Iraq opened a new power station on Sunday in the southern province of Maysan as chronic power cuts worsened during the country's scorching summer months.
Iraq is struggling with drought, sandstorms, desertification and a drop in water levels following decades of conflict and war that has depleted its infrastructure.
Repeated blackouts caused angry citizens to take to the streets to vent their frustration with the government's lack of action.
The government reacted with force in late 2019, resulting in over 600 deaths and thousands injured, mainly in the south.
Iraq has however, managed to increase the amount of generated electricity in recent years, despite government investment in the sector trailing far behind expenditure on oil and gas infrastructure and security.
Electricity output was only 13 gigawatts in 2014, but reached 21 gigawatts in 2022, according to electricity ministry figures, a significant rise despite the war with ISIS in the interim period.
But crumbling distribution infrastructure means that despite new power plants being built, a high percentage of power is lost before reaching communities.
Demand varies throughout the year, but could be as high as 30 gigawatts during the scorching summer months.
On Sunday, Prime Minister Mustafa Al Kadhimi visited the province and inaugurated the Maysan investment plant for the production of electric power.
The new power plant will generate a capacity of 0.75 gigawatts of electricity, said Mr Al Kadhimi's office.
It will use modern technology that is environmentally friendly and will use Iraqi natural gas from the Halfaya and Bazerkan fields, both in Maysan province, it said.

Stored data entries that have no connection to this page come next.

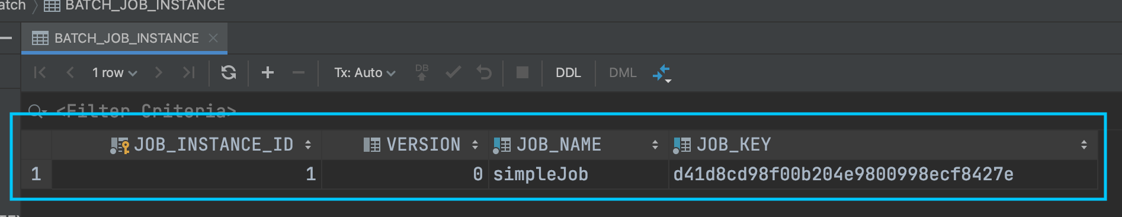Click the Stop square icon
1122x217 pixels.
[x=522, y=72]
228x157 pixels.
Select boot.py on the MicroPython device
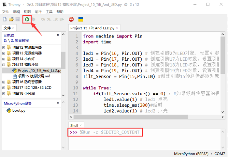tap(19, 110)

The government in Baghdad on Sunday discussed the challenges that high temperatures are imposing on the country's power system.

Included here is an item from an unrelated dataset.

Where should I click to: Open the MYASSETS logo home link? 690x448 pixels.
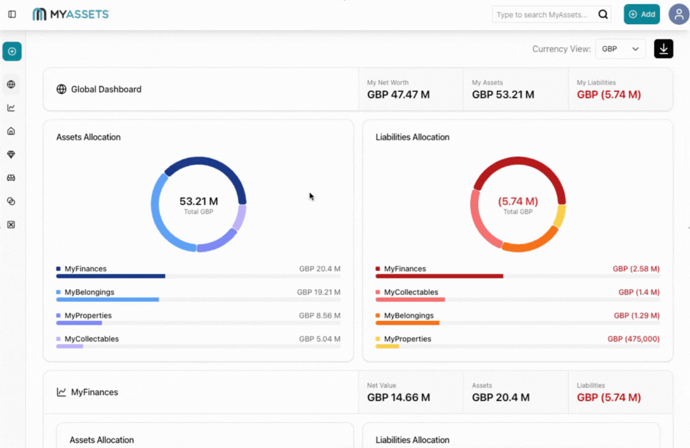pyautogui.click(x=70, y=13)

“This station constitutes a qualitative addition of electric power in all our governorates, and Maysan Governorate will be the first beneficiary,” Mr Al Kadhimi said during the opening.
Mr Al Kadhimi said the development “will help reduce dependence on imported gas, as it operates on locally produced gas and will provide the national grid with more electricity production”.
“The public is waiting on the government to provide them with services and job opportunities, and it is unreasonable for the government to remain unable to do so,” the prime minister said.
Owing to the continuing government formation process, Baghdad has not been able to allocate a budget, meaning that it cannot meet the public's demands, Mr Al Kadhimi said.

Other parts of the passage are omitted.